> Task goal:
Please reproduce the entries that follow without a single difference.

Pixel coordinate grounding data
....

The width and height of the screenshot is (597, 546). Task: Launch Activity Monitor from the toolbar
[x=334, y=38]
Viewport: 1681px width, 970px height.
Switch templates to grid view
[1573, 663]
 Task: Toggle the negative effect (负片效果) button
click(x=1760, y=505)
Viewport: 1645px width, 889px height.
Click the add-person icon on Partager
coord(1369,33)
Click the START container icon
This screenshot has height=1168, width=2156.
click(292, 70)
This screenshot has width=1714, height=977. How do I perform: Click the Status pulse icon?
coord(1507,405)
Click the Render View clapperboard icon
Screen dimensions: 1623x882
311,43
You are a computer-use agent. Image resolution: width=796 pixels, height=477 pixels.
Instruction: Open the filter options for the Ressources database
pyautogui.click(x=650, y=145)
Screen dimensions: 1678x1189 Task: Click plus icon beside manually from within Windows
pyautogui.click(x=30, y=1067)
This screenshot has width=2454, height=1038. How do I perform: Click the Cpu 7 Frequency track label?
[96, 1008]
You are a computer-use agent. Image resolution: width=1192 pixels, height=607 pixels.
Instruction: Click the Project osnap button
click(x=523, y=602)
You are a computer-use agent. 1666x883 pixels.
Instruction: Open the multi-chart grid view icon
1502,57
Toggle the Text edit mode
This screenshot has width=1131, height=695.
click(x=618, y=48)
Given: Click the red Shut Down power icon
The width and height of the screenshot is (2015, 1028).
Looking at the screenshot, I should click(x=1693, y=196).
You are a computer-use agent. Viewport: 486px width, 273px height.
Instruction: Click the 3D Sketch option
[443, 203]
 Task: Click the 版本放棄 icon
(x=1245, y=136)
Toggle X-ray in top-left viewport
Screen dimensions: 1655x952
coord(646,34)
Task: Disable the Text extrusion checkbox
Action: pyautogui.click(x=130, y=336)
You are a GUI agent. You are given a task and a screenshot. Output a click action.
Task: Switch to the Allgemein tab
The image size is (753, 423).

....

> Result of this task:
The width and height of the screenshot is (597, 546). Task: Launch Activity Monitor from the toolbar
[x=334, y=38]
Viewport: 1681px width, 970px height.
Switch templates to grid view
[1573, 663]
 Task: Toggle the negative effect (负片效果) button
click(x=1760, y=505)
Viewport: 1645px width, 889px height.
Click the add-person icon on Partager
coord(1369,33)
Click the START container icon
This screenshot has height=1168, width=2156.
click(292, 70)
This screenshot has width=1714, height=977. How do I perform: Click the Status pulse icon?
coord(1507,405)
Click the Render View clapperboard icon
Screen dimensions: 1623x882
311,43
You are a computer-use agent. Image resolution: width=796 pixels, height=477 pixels.
Instruction: Open the filter options for the Ressources database
pyautogui.click(x=650, y=145)
Screen dimensions: 1678x1189 Task: Click plus icon beside manually from within Windows
pyautogui.click(x=30, y=1067)
This screenshot has width=2454, height=1038. How do I perform: Click the Cpu 7 Frequency track label?
[96, 1008]
You are a computer-use agent. Image resolution: width=1192 pixels, height=607 pixels.
Instruction: Click the Project osnap button
click(x=523, y=602)
You are a computer-use agent. 1666x883 pixels.
Instruction: Open the multi-chart grid view icon
1502,57
Toggle the Text edit mode
This screenshot has width=1131, height=695.
click(x=618, y=48)
Given: Click the red Shut Down power icon
The width and height of the screenshot is (2015, 1028).
Looking at the screenshot, I should click(x=1693, y=196).
You are a computer-use agent. Viewport: 486px width, 273px height.
Instruction: Click the 3D Sketch option
[443, 203]
 Task: Click the 版本放棄 icon
(x=1245, y=136)
Toggle X-ray in top-left viewport
Screen dimensions: 1655x952
coord(646,34)
Task: Disable the Text extrusion checkbox
Action: pyautogui.click(x=130, y=336)
You are a GUI agent. You are given a task and a screenshot. Output a click action.
Task: Switch to the Allgemein tab
The image size is (753, 423).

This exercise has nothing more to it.